Si votre conjoint ne donne pas son accord exprès, seuls vos biens
personnels et vos revenus sont engagés.
- Si vous êtes marié sous le régime de la séparation
de biens : en cas de caution donné pour un emprunt contracté par
votre conjoint, notamment s'il est commerçant ou artisan, attention
la totalité de votre propre patrimoine est engagée !
- Si vous êtes liés par un PACS : les biens personnels de
votre partenaire ne seront engagés que s'il donne son consentement à l'acte
de caution. Toutefois, les biens achetés après conclusion
du Pacte civil de solidarité sont présumés vous
appartenir par moitié ; ils pourraient donc être engagés.
Vous avez donné une caution hypothécaire
Vous ne pourrez pas être poursuivi sur tous vos
biens : seul l'immeuble hypothéqué pourra être saisi
par le créancier.
Vous avez donné une caution personnelle
et hypothécaire
Vous êtes engagé, pour toute la dette,
non seulement à titre personnel sur tout votre patrimoine, mais
aussi sur le bien que vous aurez hypothéqué.
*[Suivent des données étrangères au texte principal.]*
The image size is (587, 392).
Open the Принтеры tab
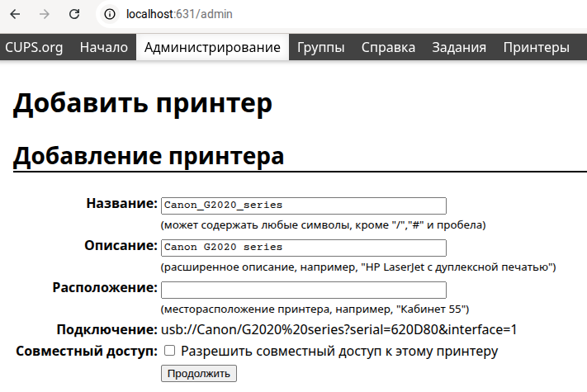click(x=536, y=47)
En cas de caution hypothécaire - qu'elle soit solidaire ou non -,
l'acte de caution est obligatoirement établi par un notaire, qui
vous conseillera.
| Vous ne pouvez faire face à votre engagement
de caution : vous pouvez, sous certaines conditions, saisir la commission
départementale d'examen des situations de surendettement. |
Si le débiteur pour lequel vous vous êtes
porté caution dépose lui-même un dossier à cette
commission, votre cautionnement doit être déclaré à la
commission par le créancier qui doit indiquer si votre caution a été engagée.
La commission qui constate votre cautionnement doit vous informer de l'ouverture
de cette procédure et vous pourrez lui faire connaître vos
observations.
La fin de la caution 
L'engagement de la caution prend fin en principe :
- au terme prévu dans l'acte de caution.
- au remboursement total de la dette par le débiteur principal.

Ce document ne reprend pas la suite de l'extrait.